Thursday, December 29, 2011

happiness

 

This may sound funny, but I know people who would agree.
    There are certain outfits or clothes that just make you feel better. You become more confident, and just feel better about yourself.
I had that today. and I like those moments. Those items.

I know that we can’t take anything in this world with us to heaven, and I really don’t want to. and I also know that  ‘things’ should not be the source of our happiness. But today, I spent the day with my mother, and we did a little shopping and went to a movie and ate. It was lovely. I had been looking forward to it all week actually. Becasue I guess recently you could just say I’ve had numerous moments of sadness. So the other day I was praying for happiness. Because I have joy, we choose joy, but I guess I just don’t feel happy very often anymore. And I don’t mean this blog entry to sound depressing, because it’s not, and I’m not, I love where my life is at, I love my hardships because I know God is using them to mold me for His purpose in my life and in His kingdom and I truly, from the dephs of my heart am excited for all of the change and transition that is happening and will continue to happen the next couple years. I’ve just been noticing i don’t laugh like I used to, and I’m not near as happy as I used to be, so I asked God to be happy. and today, with my mom and through a new purchase and an old shirt/outfit, I felt confident. I felt good. I was happy. Spending time with my mother. Just being a girl, with no weight of the world for a few hours.

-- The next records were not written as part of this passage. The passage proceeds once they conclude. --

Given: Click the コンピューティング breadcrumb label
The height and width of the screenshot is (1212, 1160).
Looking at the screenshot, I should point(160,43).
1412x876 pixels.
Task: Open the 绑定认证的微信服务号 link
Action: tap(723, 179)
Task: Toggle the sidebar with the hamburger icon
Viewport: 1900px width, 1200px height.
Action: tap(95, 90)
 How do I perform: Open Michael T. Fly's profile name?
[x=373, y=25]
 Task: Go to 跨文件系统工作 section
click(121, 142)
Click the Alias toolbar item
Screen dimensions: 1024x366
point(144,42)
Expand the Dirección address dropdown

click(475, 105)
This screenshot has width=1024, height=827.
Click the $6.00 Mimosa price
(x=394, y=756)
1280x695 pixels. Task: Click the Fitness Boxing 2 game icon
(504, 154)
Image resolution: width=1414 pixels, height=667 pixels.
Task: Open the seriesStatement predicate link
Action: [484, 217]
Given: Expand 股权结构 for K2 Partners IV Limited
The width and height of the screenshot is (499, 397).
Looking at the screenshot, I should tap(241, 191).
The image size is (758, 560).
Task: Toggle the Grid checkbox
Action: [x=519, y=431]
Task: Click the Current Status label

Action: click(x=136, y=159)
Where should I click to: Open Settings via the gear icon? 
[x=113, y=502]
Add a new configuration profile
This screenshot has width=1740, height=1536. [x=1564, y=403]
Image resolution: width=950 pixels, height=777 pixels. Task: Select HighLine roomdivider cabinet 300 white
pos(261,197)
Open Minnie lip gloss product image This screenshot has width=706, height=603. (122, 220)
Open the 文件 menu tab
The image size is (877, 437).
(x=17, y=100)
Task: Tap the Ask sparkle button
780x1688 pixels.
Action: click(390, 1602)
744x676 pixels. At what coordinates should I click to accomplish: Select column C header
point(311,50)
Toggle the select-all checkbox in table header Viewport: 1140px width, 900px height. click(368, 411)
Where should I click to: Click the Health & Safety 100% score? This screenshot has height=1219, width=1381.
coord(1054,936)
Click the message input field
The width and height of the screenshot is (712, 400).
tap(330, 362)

So I have to thank my God, my Father for today. For those hours. For every hour, no matter my attitude and emotion. He is good. and I am in love with Him. And ready to follow Him wherever, whenever, I long to be obedient (mom and I were talking about that today!), and I long to please Him, and He is my source of happiness, joy, excitement, confidence….

 

VERSE OF THE DAY:
”I therefore, a prisoner for the LORD, urge you to walk in a manner worthy of the calling to which you have been called, with all humility and gentleness, with patience, bearing with one another in love, eager to maintain the unity of the Spirit in the bond of peace.”